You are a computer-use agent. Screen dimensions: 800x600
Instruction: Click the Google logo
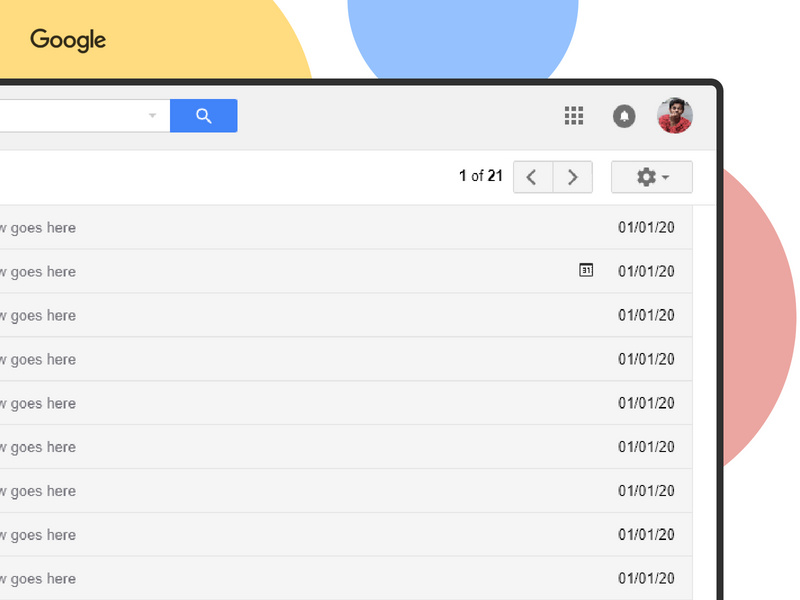click(x=67, y=40)
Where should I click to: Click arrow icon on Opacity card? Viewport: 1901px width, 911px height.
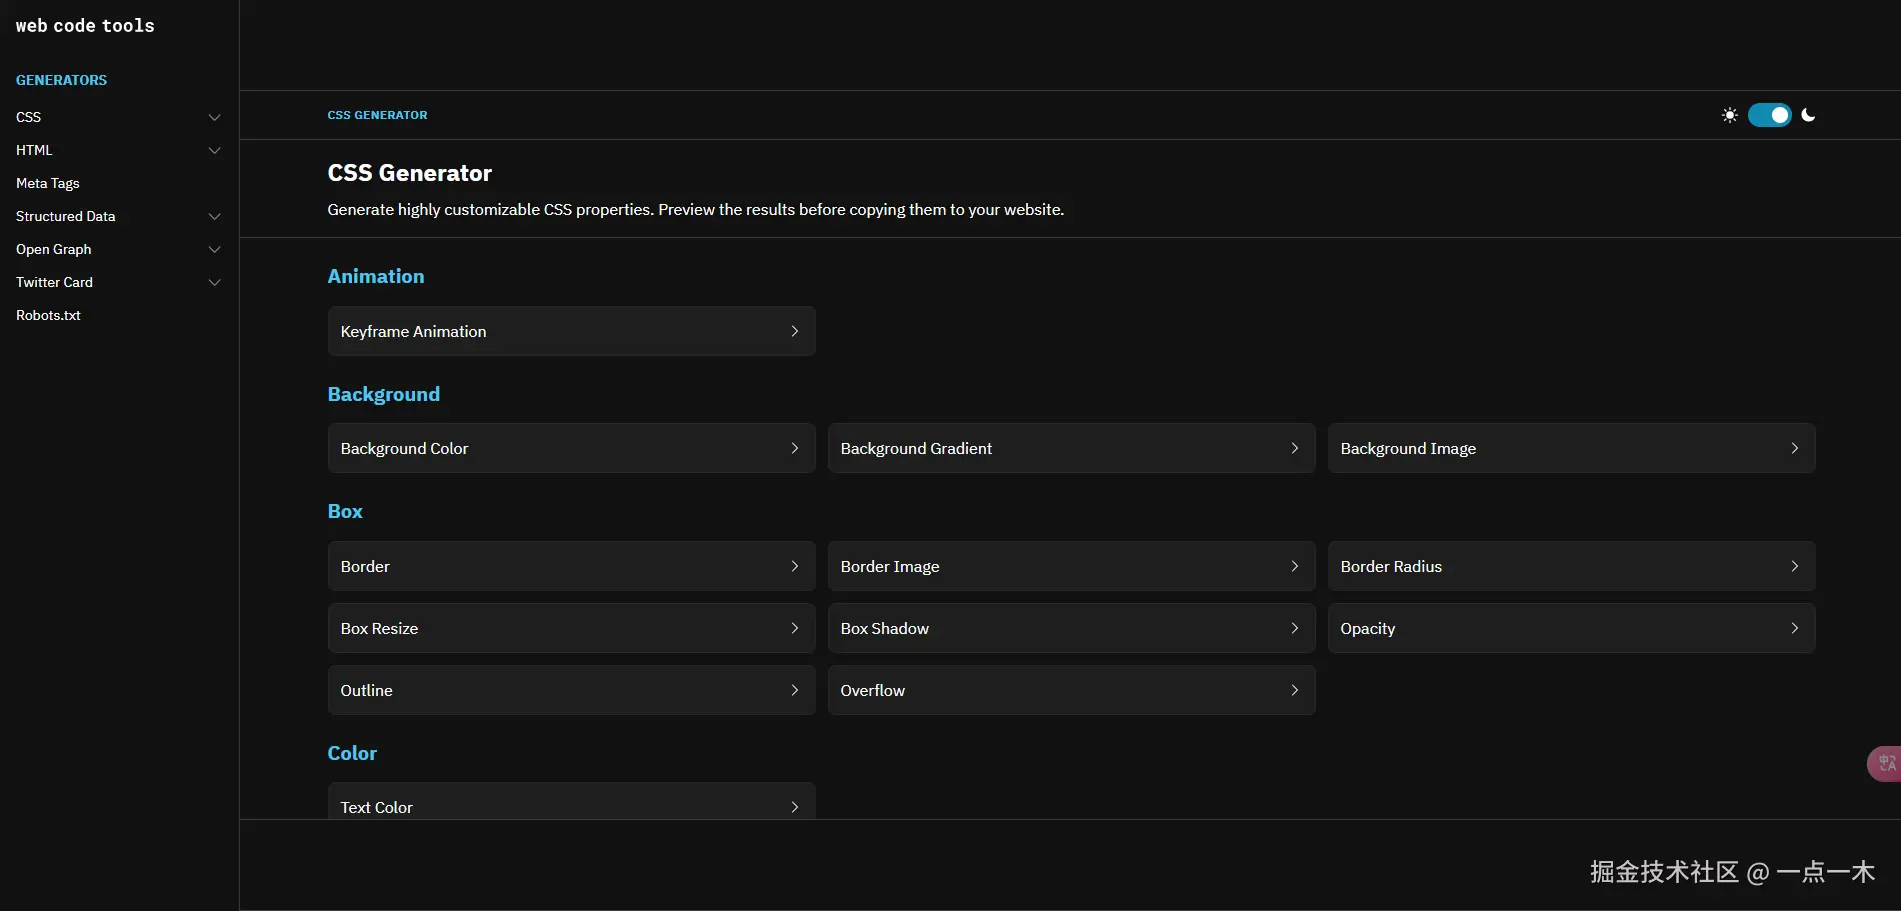[x=1795, y=628]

********************

*WORK ITEM:* What belongs in the answer is each line above, reproduced exactly, and no picture.

*ANSWER SECTION:*
You are a computer-use agent. Screen dimensions: 800x600
Instruction: Click the Google logo
click(x=67, y=40)
Where should I click to: Click arrow icon on Opacity card? Viewport: 1901px width, 911px height.
[x=1795, y=628]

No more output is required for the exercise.